## DATA PROVIDED
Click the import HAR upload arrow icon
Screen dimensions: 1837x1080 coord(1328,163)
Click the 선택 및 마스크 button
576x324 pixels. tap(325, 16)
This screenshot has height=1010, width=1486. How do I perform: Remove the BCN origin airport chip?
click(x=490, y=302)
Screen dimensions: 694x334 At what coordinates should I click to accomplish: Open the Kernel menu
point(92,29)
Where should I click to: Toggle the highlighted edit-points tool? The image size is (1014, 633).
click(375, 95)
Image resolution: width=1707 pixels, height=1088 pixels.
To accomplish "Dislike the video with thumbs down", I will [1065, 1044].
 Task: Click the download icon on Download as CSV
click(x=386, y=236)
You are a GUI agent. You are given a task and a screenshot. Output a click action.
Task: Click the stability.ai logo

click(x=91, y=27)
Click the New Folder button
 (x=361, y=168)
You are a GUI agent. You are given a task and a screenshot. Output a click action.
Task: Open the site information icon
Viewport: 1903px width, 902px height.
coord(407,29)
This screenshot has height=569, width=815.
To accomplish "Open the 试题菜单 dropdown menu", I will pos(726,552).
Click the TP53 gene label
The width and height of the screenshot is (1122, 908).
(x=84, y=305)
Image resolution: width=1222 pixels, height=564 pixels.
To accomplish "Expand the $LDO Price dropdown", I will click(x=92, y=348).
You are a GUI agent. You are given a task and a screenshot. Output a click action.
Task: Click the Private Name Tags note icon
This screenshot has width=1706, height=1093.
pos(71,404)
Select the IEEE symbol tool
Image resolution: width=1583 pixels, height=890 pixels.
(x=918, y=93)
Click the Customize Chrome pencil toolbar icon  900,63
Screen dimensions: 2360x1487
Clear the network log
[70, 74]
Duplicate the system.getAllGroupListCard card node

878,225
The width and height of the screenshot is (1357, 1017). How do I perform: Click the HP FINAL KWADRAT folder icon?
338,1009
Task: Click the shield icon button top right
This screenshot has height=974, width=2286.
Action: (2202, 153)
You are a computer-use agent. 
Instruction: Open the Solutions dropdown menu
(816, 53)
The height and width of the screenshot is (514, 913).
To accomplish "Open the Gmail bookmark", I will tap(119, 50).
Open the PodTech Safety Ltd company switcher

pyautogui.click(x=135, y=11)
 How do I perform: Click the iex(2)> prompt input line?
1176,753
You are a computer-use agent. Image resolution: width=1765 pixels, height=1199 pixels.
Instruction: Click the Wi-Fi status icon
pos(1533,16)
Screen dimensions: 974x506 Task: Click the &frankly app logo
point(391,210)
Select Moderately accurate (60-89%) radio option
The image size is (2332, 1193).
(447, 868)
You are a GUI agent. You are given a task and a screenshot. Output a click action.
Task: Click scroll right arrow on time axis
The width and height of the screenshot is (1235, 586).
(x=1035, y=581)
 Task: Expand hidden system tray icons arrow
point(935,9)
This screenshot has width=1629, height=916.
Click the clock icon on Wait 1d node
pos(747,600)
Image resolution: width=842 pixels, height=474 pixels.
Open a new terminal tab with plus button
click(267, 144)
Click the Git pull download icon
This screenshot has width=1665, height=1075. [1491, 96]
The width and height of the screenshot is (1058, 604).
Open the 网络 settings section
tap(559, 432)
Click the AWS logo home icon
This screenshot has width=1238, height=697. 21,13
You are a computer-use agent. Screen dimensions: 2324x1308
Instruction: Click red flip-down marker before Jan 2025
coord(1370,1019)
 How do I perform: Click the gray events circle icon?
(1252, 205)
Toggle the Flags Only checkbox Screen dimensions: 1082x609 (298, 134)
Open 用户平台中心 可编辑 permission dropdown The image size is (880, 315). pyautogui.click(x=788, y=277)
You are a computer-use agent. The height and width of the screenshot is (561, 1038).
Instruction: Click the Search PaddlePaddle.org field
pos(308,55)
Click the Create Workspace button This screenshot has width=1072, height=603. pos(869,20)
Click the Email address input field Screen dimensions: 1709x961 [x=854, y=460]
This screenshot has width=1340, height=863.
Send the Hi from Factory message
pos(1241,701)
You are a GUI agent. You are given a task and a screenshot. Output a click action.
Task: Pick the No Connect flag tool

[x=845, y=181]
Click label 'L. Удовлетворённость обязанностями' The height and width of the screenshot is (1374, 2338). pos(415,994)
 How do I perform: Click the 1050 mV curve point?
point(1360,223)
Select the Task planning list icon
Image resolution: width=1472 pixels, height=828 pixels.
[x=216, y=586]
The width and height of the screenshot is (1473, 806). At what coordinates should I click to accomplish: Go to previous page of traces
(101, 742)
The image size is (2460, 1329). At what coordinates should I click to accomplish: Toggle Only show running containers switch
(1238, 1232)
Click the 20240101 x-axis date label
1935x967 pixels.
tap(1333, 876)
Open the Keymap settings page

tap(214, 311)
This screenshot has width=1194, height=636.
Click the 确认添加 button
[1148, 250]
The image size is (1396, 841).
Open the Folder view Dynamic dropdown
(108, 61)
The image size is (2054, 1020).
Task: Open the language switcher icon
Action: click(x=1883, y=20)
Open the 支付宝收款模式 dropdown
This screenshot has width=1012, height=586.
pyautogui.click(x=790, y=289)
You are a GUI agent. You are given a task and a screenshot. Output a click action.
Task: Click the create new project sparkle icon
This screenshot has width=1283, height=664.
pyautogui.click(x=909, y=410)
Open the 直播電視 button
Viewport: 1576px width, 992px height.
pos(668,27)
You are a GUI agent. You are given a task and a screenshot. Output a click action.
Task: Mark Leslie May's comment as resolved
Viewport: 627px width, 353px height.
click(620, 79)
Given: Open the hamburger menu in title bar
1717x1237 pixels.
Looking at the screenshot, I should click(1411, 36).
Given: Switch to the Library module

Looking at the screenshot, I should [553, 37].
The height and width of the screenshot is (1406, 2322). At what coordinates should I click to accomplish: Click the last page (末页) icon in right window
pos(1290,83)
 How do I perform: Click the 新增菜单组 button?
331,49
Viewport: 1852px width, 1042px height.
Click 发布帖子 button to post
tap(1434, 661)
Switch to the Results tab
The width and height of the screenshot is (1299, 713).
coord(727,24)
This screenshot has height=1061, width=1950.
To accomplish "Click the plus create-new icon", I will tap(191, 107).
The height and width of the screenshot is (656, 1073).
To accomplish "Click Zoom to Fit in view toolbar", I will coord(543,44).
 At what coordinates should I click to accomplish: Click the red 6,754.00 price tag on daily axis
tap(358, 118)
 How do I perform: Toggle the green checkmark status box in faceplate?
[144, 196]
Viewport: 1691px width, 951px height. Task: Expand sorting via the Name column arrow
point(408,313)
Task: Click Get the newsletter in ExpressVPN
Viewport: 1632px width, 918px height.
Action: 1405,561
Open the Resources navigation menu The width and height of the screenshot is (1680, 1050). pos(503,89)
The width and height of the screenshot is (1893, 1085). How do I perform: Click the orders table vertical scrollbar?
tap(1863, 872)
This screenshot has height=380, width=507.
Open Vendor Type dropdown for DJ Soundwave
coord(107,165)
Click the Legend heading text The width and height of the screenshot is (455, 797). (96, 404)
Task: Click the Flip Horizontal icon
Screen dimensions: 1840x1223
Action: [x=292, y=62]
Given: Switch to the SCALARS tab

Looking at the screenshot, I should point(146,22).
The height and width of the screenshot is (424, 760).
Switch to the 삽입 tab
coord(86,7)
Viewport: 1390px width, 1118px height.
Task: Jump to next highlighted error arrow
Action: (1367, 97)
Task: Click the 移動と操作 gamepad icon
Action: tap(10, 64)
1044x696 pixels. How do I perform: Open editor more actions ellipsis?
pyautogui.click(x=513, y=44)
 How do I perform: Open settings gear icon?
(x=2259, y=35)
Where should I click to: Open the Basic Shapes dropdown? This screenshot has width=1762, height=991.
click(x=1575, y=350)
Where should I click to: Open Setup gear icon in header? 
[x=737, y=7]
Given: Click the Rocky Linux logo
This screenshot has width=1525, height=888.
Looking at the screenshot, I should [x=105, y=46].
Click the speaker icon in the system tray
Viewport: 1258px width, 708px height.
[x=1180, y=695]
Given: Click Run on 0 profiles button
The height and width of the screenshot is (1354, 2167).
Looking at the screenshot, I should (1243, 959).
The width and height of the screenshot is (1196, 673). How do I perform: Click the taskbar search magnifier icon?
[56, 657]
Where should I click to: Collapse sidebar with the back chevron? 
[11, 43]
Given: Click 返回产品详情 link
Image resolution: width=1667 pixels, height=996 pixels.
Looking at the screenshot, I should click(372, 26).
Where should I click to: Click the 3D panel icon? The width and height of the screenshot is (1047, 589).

## EXERCISE DIRECTIONS
Look through the material above and print exactly the lines from the one containing "Task: Open the site information icon" to the one containing "Image resolution: width=1222", both included, and nothing more.

## ANSWER BOX
Task: Open the site information icon
Viewport: 1903px width, 902px height.
coord(407,29)
This screenshot has height=569, width=815.
To accomplish "Open the 试题菜单 dropdown menu", I will pos(726,552).
Click the TP53 gene label
The width and height of the screenshot is (1122, 908).
(x=84, y=305)
Image resolution: width=1222 pixels, height=564 pixels.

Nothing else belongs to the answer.